0702_amazon_1200-660x481Amazon wasn’t the first to think of adding extras to ebooks but they could well be the last to add the X-Ray feature and shared highlights.

The retail giant was recently awarded a US patent for a "Customized electronic books with supplemental content" (Patent #8478662). The patent was applied for in November 2010, about 10 months before Amazon unveiled Kindle X-Ray, and in spite of the less than specific wording of the patent I do believe they are related.

As you probably know, Amazon launch X-Ray in Fall 2011. This addition to the Kindle platform featured character bios, place descriptions, and other supplemental content drawn from Shelfari, one of Amazon’s social networks.

If you ask me, that sounds like it could be covered by this patent. Here’s the abstract; tell me if you can see the similarities:

Architectures and techniques are described to provide customized versions of electronic books with various supplemental content items. The electronic books include a framework having core content that is provided with each electronic book and supplemental content portions that are populated with supplemental content items based on the preferences of particular readers of the electronic books. In some cases, the electronic books may include supplemental content options that are selectable to provide access to supplemental content items by readers of the electronic books. The supplemental content items accessible via the supplement content options may also depend on the preferences of the readers.

The claims listed in the patent go on to list quite a few more sophisticated possibilities that aren’t part of X-Ray, including a decision point for adding supplemental content based on whether the creator of the supplemental content was in the same social network as the recipient, as well as a decision point which adds the content based on the reputation of the creator of the supplemental content and/or some relevant personal detail about the recipient.
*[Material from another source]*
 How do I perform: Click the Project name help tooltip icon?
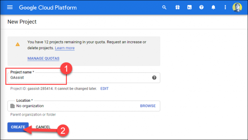[x=154, y=77]
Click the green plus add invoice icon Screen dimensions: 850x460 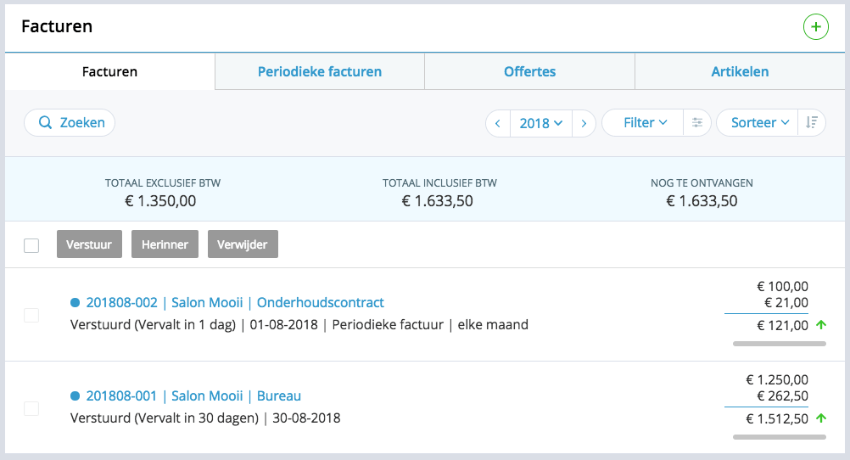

0702_amazon_1200-660x481The patent is quite extensive, and in fact I am pretty sure that this patent covers the Public Notes feature currently available with ebooks purchased in the Kindle Store.

Public Notes was launched in early 2011, only a few months after Amazon filed for this patent. Tell me, have you ever read a Kindle ebook and looked at what other users highlighted and typed? That activity is covered by this patent.

I’m not surprised that Amazon included multiple activities under a single patent; they are efficient like that. You might recall the story from February 2013 about Amazon’s newly awarded patent on selling used ebooks. Buried in among the used ebook claims were several that closely fit the description and activities of the Kindle Owner’s Lending Library, the free program that lets Kindle owning Amazon Prime Members borrow one free ebook each month.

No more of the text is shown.